Но все это было уже потом. Однако уже в те самые ранние его годы проявились черты характера, которые затем, соединившись с силою обстоятельств, сложились в линию жизни. Был такой случай. Как-то летом, когда ему шел третий год, он гулял во дворе и вдруг исчез из моего поля зрения. Я, встревоженная, прибежала домой, но не успели мы отправиться на поиски, как братишка явился, очень важный, с большой горбушкой черного хлеба. Когда его спросили откуда, он рассказал: «Я нашел три копейки, пошел в булочную и купил хлеб». Хлеб тогда продавали на вес, ему отрезали по деньгам. Булочная, правда, была недалеко, на Раздельной.
В те же годы у него появилась первая сердечная симпатия. Во вторую квартиру шаповаловского дома въехал летчик со своей молодой женой, и вскоре у них родилась девочка — Кира. Едва она начала ходить и появляться во дворе, Виталий привязался к ней так же, как я к жившей здесь Верочке Никитиной — и мы с ним часто оказывались у одного и того же крыльца. Называл он свою симпатию Килькой…

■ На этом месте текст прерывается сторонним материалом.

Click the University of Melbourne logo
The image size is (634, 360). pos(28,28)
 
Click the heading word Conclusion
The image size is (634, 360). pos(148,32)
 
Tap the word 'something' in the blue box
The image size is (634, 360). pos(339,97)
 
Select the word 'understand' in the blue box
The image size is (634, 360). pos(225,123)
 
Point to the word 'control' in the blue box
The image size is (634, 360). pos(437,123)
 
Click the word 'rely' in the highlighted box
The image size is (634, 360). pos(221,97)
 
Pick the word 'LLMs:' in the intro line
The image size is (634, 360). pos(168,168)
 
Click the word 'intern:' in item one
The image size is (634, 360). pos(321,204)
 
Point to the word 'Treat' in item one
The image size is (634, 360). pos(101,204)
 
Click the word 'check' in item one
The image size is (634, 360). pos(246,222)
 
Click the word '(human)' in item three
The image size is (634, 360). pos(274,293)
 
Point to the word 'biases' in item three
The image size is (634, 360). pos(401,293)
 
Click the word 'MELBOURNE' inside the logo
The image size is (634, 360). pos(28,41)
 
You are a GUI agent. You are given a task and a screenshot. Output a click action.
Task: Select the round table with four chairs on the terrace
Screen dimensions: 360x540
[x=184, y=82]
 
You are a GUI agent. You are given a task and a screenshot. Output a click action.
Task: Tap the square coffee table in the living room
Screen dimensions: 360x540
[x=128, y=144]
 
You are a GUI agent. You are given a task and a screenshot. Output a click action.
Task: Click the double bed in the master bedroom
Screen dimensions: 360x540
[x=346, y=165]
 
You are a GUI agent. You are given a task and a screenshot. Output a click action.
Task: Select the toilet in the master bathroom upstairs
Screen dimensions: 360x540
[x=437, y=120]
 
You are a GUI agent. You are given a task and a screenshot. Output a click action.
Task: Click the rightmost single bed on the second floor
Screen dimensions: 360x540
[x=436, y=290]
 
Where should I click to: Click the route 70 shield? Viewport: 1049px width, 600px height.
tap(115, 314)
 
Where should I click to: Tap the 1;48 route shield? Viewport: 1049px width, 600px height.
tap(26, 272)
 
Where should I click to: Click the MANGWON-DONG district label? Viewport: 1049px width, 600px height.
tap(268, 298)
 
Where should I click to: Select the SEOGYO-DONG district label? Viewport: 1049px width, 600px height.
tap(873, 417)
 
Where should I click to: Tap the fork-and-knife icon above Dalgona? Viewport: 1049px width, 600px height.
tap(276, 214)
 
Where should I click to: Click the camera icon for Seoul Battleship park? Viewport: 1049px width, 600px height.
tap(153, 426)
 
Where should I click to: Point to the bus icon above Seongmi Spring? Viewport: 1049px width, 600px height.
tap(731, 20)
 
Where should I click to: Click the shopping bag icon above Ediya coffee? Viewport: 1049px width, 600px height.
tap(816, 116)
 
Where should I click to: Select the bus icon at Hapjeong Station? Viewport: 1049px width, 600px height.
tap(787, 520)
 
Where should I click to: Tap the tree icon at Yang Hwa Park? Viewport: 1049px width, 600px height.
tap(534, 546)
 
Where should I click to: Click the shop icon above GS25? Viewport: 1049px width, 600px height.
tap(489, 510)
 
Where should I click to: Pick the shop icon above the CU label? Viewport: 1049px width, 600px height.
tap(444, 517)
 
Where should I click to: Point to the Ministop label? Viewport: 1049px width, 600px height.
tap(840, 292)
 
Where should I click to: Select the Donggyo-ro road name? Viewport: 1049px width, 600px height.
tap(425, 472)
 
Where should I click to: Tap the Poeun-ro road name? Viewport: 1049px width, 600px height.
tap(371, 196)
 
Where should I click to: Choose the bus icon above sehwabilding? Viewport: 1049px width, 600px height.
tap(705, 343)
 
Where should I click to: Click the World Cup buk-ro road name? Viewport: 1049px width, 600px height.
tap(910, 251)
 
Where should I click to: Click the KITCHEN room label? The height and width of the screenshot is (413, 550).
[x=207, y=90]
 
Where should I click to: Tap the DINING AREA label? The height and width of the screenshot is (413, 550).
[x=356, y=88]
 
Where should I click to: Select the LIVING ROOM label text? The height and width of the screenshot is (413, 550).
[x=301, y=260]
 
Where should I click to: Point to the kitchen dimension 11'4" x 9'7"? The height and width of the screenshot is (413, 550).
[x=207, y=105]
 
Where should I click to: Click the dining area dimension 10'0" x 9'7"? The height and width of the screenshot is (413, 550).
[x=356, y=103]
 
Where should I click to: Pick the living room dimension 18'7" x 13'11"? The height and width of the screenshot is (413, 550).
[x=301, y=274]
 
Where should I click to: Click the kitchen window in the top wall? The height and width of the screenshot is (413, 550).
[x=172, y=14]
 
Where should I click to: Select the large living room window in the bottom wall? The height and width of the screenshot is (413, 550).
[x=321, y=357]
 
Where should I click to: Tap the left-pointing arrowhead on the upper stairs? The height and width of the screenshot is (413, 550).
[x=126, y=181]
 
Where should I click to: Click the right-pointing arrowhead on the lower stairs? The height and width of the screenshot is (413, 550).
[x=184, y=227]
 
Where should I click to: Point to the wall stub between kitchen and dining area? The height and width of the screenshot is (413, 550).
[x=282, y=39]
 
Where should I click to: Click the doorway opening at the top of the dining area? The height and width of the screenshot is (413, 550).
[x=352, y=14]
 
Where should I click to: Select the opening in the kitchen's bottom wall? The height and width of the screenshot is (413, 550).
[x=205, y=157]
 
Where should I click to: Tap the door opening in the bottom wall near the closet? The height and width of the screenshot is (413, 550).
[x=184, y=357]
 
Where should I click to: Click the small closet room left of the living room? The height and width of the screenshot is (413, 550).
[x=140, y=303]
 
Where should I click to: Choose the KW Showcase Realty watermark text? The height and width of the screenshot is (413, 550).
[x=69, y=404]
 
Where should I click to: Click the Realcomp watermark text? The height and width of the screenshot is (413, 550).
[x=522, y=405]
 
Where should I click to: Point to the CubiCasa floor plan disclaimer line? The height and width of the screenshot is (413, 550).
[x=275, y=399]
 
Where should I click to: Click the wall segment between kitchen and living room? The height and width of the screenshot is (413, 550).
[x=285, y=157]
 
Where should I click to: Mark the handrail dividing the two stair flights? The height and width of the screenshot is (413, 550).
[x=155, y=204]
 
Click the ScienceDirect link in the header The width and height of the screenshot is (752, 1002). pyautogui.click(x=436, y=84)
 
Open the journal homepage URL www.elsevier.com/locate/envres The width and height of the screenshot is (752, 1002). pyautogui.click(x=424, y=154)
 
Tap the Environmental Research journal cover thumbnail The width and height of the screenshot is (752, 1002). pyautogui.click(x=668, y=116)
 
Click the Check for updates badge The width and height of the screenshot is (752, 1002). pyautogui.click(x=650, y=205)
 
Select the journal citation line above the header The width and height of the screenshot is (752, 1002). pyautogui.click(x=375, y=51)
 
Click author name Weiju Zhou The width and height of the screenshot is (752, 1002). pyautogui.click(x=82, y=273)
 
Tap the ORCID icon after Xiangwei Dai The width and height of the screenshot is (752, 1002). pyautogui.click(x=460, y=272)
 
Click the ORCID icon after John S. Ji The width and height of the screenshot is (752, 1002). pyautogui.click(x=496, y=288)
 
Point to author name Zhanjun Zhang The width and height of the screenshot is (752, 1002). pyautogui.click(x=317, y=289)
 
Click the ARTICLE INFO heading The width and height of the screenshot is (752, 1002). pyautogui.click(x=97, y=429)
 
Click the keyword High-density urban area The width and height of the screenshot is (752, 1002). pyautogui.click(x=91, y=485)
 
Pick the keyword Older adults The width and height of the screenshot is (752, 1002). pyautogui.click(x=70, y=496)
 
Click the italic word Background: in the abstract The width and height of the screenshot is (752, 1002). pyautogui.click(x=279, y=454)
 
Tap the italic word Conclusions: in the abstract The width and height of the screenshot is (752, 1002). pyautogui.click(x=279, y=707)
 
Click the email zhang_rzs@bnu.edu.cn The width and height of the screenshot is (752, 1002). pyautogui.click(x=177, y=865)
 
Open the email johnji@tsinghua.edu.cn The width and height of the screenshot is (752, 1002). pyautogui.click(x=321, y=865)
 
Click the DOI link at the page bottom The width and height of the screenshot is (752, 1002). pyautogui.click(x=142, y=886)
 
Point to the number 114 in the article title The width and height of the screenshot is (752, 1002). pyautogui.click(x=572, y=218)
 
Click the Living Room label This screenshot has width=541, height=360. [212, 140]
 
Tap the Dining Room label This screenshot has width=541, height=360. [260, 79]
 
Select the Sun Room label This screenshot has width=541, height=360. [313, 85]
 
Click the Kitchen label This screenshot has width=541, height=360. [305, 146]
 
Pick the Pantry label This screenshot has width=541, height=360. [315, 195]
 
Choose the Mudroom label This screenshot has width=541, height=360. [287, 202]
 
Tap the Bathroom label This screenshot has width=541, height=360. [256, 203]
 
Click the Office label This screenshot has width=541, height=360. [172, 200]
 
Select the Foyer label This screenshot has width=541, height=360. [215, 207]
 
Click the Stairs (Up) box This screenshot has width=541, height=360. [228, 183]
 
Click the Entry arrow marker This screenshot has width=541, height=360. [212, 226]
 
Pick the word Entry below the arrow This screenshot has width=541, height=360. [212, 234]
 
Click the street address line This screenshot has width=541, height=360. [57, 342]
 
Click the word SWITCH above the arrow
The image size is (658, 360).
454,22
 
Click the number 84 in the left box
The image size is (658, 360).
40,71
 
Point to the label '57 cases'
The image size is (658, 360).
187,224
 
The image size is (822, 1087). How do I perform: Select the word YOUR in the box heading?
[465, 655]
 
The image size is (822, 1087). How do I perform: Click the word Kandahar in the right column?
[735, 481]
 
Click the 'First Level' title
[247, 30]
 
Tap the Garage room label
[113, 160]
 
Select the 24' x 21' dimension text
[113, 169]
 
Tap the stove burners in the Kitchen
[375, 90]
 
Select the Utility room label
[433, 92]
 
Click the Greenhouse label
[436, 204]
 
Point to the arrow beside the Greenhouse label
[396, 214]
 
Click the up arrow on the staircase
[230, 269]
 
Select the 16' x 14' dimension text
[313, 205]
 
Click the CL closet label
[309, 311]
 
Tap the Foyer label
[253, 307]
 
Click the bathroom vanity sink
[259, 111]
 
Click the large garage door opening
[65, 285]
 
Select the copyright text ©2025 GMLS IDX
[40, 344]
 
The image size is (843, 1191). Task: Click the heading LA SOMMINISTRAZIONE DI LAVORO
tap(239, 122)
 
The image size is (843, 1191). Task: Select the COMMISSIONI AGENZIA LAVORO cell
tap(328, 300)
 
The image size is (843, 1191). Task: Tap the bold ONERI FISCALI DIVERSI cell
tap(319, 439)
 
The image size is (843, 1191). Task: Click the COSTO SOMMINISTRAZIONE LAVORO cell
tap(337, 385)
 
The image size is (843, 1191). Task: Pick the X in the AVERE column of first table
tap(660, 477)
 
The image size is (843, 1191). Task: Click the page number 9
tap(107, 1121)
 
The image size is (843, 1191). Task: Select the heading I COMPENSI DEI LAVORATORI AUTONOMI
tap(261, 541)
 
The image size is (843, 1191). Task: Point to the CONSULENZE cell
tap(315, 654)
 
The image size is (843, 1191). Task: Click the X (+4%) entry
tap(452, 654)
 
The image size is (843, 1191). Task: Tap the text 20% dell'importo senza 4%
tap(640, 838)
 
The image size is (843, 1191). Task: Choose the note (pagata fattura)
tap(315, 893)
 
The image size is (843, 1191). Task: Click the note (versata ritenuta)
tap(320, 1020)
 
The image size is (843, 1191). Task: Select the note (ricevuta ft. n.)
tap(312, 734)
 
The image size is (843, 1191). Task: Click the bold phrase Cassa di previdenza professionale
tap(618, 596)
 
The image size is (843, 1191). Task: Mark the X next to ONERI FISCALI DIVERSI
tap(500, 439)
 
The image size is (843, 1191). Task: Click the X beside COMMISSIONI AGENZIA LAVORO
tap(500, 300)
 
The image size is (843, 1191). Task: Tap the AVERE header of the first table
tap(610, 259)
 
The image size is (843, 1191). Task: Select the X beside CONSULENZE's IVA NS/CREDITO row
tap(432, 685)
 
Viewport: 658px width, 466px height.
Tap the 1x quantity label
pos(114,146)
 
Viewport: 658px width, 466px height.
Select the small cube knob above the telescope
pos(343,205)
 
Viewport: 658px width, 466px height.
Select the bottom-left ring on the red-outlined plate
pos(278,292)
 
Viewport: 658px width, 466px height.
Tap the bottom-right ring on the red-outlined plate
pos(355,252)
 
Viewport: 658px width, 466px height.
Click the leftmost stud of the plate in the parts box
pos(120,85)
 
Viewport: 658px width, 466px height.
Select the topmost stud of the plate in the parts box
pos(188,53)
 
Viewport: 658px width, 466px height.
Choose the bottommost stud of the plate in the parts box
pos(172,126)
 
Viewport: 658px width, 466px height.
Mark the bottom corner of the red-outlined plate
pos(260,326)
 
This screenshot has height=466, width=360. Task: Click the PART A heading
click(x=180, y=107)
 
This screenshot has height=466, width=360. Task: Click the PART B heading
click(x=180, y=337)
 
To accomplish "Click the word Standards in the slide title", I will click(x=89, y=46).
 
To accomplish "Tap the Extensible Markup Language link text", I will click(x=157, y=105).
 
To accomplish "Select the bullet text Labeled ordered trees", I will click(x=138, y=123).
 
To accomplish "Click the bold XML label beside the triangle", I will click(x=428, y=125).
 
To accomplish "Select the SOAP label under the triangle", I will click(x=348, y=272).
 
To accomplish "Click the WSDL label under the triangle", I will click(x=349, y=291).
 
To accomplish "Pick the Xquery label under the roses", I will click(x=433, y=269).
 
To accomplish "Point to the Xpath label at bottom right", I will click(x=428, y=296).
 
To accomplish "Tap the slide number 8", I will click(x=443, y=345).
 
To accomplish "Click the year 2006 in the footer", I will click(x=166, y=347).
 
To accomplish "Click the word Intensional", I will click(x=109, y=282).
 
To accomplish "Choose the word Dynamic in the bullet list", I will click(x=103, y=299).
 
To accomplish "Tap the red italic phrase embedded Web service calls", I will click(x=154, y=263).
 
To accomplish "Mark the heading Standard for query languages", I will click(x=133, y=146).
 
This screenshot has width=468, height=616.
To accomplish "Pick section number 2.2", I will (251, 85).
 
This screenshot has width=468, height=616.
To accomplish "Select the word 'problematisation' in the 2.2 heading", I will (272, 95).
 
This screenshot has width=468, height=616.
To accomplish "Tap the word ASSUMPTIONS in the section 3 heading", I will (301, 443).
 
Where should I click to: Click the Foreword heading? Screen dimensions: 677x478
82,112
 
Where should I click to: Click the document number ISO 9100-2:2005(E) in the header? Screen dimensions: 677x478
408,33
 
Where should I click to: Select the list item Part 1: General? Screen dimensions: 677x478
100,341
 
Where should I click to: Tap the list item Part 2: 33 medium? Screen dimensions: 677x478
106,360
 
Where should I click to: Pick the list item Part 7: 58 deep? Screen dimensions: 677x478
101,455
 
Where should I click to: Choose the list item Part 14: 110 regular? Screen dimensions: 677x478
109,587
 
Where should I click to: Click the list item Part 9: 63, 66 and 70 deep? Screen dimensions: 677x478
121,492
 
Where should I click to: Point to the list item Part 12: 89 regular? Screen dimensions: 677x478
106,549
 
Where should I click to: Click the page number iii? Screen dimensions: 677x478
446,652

А Бориса Павловича Константинова он называл почему-то Борис Испаныч. Может быть, «Палыч», как произносили взрослые, трудно было по-детски осмыслить и казалось нелепым приставлять «палку» к человеку, другое дело — «Испаныч»! Это звучание могло иметь для него гораздо более значительный смысл, ведь Испания тогда была на слуху, это слово повторялось каждый день: в Испании шла гражданская война. Как только Борис Павлович где-нибудь появлялся, мой брат уже издалека радостно приветствовал его: «Борис Испа-а-ныч!» Я до сих пор помню, как звучал этот возглас, в нем чувствовалось и восхищение, и одновременно какая-то мужская солидарность. Так, завидев издалека, приветствуют друг друга лучшие друзья.